• [What you need to do]
Gather all lines in the records below that include the word "input".

(Pixel coordinate grounding data)
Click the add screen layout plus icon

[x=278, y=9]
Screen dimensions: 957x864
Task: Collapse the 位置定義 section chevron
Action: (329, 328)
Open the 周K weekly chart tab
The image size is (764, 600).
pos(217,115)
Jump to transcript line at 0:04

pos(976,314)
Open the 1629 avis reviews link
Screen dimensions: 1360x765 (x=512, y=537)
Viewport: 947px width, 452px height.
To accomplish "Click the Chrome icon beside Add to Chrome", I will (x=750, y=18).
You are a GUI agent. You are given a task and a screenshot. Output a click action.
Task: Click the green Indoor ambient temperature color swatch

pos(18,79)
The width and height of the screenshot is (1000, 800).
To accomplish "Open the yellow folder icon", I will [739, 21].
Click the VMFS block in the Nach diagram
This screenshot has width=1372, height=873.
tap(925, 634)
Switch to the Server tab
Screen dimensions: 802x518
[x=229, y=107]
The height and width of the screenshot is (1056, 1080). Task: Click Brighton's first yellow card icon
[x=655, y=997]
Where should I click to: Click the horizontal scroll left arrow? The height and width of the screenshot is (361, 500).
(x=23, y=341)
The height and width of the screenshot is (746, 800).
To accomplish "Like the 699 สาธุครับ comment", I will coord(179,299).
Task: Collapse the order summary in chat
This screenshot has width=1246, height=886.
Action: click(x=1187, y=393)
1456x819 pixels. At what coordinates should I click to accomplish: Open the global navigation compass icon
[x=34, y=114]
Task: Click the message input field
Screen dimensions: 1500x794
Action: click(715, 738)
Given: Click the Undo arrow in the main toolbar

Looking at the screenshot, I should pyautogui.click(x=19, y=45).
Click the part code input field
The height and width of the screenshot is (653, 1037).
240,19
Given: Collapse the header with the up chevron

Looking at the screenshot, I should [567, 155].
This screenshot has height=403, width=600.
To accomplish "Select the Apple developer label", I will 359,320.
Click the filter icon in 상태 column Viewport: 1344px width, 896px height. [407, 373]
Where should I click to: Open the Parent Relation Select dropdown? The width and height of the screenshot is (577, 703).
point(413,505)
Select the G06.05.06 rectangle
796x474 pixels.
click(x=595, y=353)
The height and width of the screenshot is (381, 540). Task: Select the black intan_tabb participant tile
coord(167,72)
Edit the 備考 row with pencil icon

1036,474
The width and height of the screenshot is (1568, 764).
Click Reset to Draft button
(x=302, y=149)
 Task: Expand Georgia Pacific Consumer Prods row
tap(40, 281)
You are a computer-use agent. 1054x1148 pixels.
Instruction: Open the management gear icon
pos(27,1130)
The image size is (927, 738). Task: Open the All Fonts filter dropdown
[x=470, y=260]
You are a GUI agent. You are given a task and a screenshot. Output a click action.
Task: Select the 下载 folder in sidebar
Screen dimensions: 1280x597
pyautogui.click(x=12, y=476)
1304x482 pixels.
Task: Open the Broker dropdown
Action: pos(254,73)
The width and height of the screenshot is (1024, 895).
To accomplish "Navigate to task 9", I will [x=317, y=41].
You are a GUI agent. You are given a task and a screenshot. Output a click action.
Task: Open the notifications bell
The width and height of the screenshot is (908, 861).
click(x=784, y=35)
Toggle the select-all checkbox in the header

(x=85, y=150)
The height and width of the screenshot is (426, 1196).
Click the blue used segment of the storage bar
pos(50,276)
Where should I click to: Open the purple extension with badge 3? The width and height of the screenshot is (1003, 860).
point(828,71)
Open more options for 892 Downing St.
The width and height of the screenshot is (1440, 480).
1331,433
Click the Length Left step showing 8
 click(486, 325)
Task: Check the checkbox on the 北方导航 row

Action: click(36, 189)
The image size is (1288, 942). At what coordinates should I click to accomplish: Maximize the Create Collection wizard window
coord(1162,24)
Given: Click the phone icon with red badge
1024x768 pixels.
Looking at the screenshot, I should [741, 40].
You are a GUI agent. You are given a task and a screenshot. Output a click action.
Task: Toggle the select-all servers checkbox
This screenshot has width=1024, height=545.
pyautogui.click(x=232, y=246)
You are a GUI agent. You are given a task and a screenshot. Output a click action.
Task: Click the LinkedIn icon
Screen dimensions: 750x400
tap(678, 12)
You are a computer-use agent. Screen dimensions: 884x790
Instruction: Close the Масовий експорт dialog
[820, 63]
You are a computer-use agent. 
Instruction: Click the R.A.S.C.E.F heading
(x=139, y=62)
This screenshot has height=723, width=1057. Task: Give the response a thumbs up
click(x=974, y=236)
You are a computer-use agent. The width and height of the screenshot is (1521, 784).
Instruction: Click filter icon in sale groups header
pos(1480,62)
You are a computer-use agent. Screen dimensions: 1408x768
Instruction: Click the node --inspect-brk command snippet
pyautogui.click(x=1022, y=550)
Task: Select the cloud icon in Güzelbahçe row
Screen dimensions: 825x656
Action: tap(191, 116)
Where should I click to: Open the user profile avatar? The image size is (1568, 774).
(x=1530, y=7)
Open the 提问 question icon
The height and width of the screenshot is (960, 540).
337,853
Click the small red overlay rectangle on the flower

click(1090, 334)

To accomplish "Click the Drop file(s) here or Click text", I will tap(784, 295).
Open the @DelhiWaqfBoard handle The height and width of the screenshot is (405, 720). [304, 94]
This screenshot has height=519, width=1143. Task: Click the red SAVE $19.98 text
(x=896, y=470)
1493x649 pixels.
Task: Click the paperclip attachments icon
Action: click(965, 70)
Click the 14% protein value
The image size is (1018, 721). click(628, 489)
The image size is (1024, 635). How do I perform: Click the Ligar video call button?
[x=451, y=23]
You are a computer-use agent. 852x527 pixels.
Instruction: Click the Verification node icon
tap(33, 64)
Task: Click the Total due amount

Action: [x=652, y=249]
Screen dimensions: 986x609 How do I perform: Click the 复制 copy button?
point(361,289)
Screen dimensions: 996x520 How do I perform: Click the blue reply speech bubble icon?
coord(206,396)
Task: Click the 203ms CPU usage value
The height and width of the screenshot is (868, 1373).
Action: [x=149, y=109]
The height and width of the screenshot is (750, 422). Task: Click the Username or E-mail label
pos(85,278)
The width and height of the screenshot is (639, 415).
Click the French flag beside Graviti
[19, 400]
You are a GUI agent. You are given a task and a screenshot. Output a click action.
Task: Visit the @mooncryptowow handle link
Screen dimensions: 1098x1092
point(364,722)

• [Reply to the task]
Task: Click the message input field
Click the part code input field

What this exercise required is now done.